I wondered if it is possible to back-project 2D classes onto their original micrographs (or, better, denoised micrographs), as has been done using the “in silico reconstitution” approach described by the Costa lab (https://www.sciencedirect.com/science/article/pii/S0959440X21001652). This would be a fantastic tool to interpret original EM denisty for highly flexible/heterogenous samples.
I like to think about it in the same way how subtomogram averages can be placed back into a tomogram to annotate the original data with a high signal to noise average (but in 2D instead of 3D). The goal would be to get insights into very flexible or heterogenous samples. For example, in the original publication by the Costa lab, this was used to visualize the orientations of two DNA helicases that are linked by a flexible DNA segment - each helicase could be refined separately to high resolution, but the entire assembly could not be resolved by SPA. Another application would be a scenario where you have different species (complexes, confirmations…) in a dataset that bind to the same structure (let’s say, a vesicle) and ask if different species mix randomly or form homotypic clusters.
you might be able to get what you need quite simply using “inspect particle picks” and providing subsets of particles. Get a subset of 10 micrographs and the picks of interest from them. The job will track and label the particles provided back to the micrograph. Provide different selections of particles (say from unique 2D classes) and run the job mulitple times. Then overlay the outputs with semi-transparency to see particle picks/type A and location relative to particle picks/type B
Hi, I am not sure I understand. The goal is to use the determined rotations of each particle and apply them in inverser to the 2D classes, to get a high signal-to-noise single particle image in the context of the micrograph. The inspect particle pick job only shows the locations using a circle, or am I missing anything ?
thanks a lot.
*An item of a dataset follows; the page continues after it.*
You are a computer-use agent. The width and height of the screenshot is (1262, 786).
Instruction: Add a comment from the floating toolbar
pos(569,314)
In case you have a pseudo-code for the workflow in mind I could try it to get it done using ryosparc-tools, but not sure I can put it together on my own.
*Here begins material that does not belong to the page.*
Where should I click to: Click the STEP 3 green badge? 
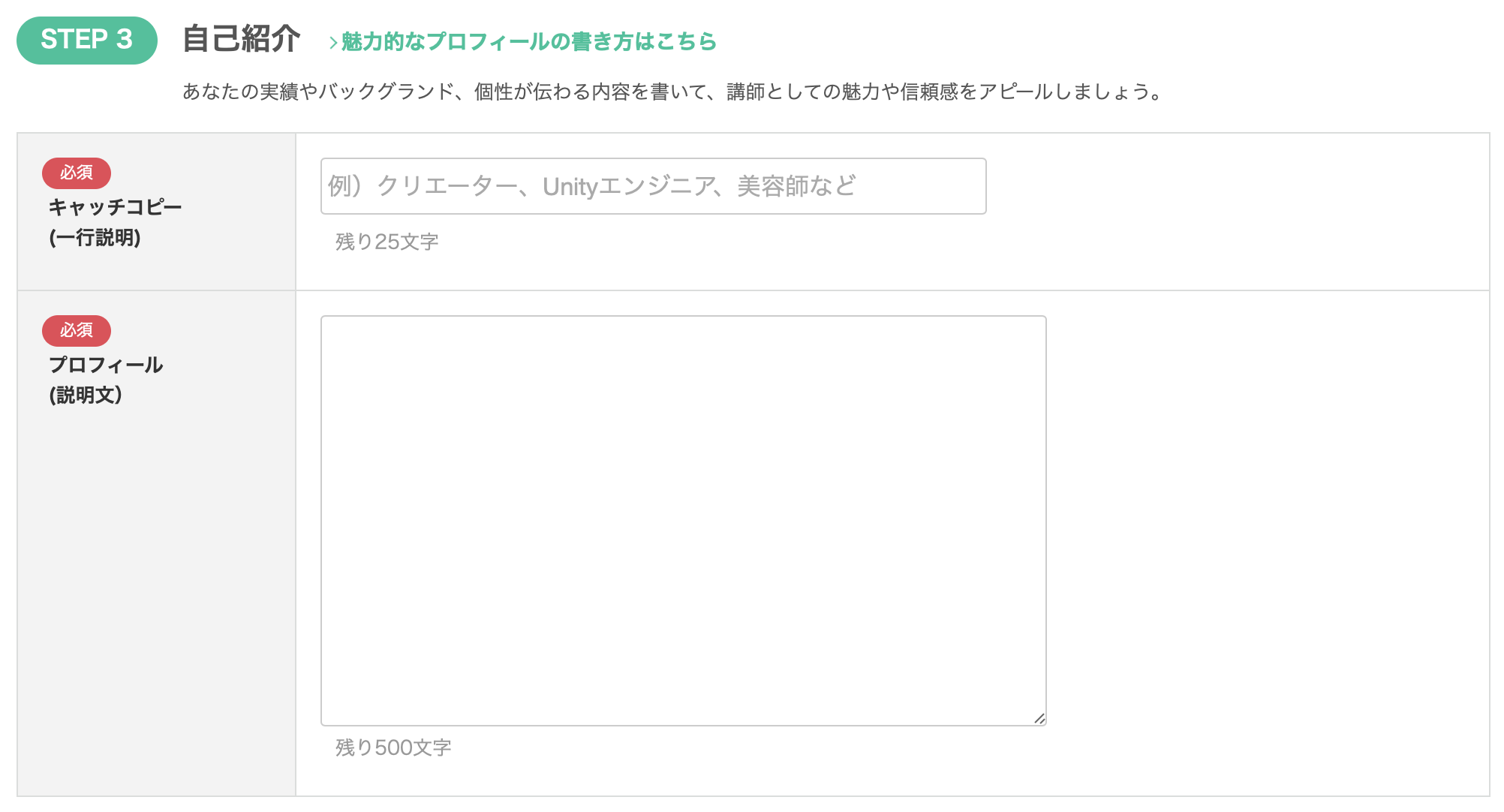(87, 40)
Thanks for the help and tracking the request!
Best,
Matthias
No, your request is more complex than my suggestion. Cryosparc-tools seems right.
If you know the high-resolution 2D (because you select only one view of 2D class), and you know the locations of that 2D in a micrograph from the circles, and then separately also know the high resolution 2D of other particles of a different view (because you select only this other view of 2D class), and then you can know the locations of those in the micrograph from circles on a new job, then you can overlay the two pieces of info with transparency to show whether view1 and view2 are near each other. But I think you also want to know x,y rotations of the particles to be able to tell in the micrograph what direction they’re facing and for that I don’t have an answer. Would be possible with 2d no-alignment in theory but that isn’t available.
If one used projections, you could probably use the same code to generate signal subtracted micrographs
Which would be useful both for diagnostics (are the particle orientations/scales/defoci correct) and for analysis of complex mixtures (repicking after removing signal of dominant species)
@rposert is it possible to use CS tools to output modified micrographs?
It is certainly possible (micrographs are just arrays, after all). It would be a significant undertaking to make sure that all of the various background subtractions, normalizations, and pixel sizes were properly taken into account. You would also want to apply the CTF to your projections/class averages, and then decide how far out you want to subtract delocalized signal. You may also want to do this only for particles for which your classification and pose are very confident…etc…
Once you have made your modified micrographs, you could write them out with (say) mrcfile and import them as usual. From there, you could pick fresh or use Reassign Particles to Micrographs to use your existing picks.
I’m not sure I, personally, would take this approach without a very good reason.
Thanks for the reply! I managed to put some scripts together to backproject 2D classes onto denoised micrographs in relion, using the starparser python package and relion_particle_reposition (relion/src/apps/particle_reposition.cpp at master · 3dem/relion · GitHub). For this, I exported star files from cryosparc refinements, and then performed 2D classification without image alignment in RELION to get the projections. In case anyone is interested I am happy to share my scripts.